[[ Provided passage, beginning ]]

God has planned our lives in their entirety from before the world was created. He has good plans for each of us. But we have to earnestly seek His face. Seeking a holy life in Jesus, committed to being submitted to His “will” and “plan” for you is the place where a lifelong marriage commitment starts. You must first be seeking to follow “hard after” Him and take that close walk with Him into your future relationship with your friend who will ultimately become that lifelong mate. We must learn to be content in our relationship with Jesus. Seeking to always draw nearer to Him in order to learn how to relate in our possible, future marriage relationship. Standing on the Higher Ground with Jesus is the only place to start. And as we follow Him Higher and Higher still, He can direct us to the perfect mate He has chosen for us or that perfect ministry of Serving In Singleness!

So, if you have blown it in past relationships or marriages and now find yourself single again, God still has the perfect plan for the rest of your life. If you are in need of repentance, you can fall on your face before God right where you are and confess your sins to Him, ask for His forgiveness and make a change in your heart, mind and life to live from today forward according to His plan for you.

[[ Provided passage, end ]]
[[ Information provided, beginning ]]

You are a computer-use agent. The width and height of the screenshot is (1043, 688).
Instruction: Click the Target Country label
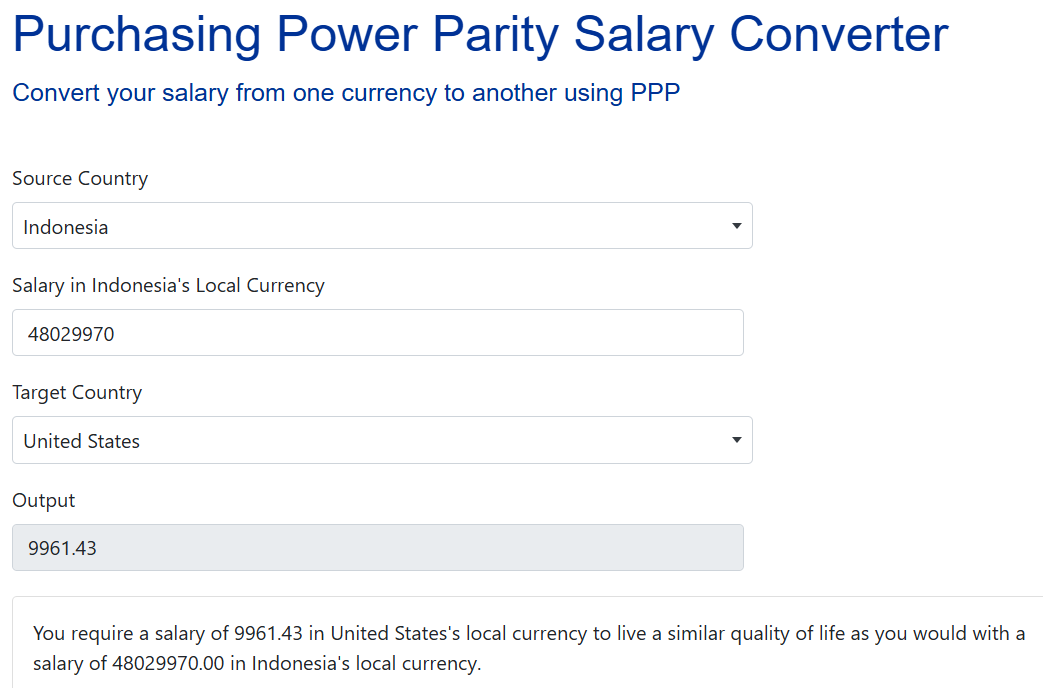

[[ Information provided, end ]]

- _Task list_
- 1) In the passage on God's plan for marriage and singleness, list each thing a person in need of repentance is told they can do.
- 2) Resume the passage on God's plan for marriage and singleness, picking up right after its last sentence.
The listing has nothing to do with the passage on God's plan for marriage and singleness.

- _Your responses_
- 1)
- Fall on your face before God right where you are
- Confess your sins to Him
- Ask for His forgiveness
- Make a change in your heart, mind and life to live from today forward according to His plan for you

- 2)
Now if you are ready to begin this journey to the rest of your life, I want to share something I feel is crucial for you to understand before we begin. If you are to walk alongside a man as his partner for the rest of your life, Jesus has chosen the “perfect mate” for you. He knew everything about your life before it began and chose the right husband for you from the beginning of time. I think scripture bears this “perfect mate” theory out in the story of Rebekah and Isaac in Genesis 24:12-21. This is where Abraham’s servant went to Abraham’s hometown to find a wife for Isaac. He was standing outside of town at the well praying that God direct him to “the girl.” This passage says God answered his prayer before he finished praying.

Even if your mistakes have taken you through wrong relationships because you weren’t taught, or didn’t learn, how to find God’s perfect mate it is not too late. There is still time to learn and to follow the tried and proven method to live a married life abundantly full of the “Joy of the Lord.” And while I won’t promise you “happily ever after,” I will say you can have a marriage “made in heaven” instead of being “made in Taiwan.”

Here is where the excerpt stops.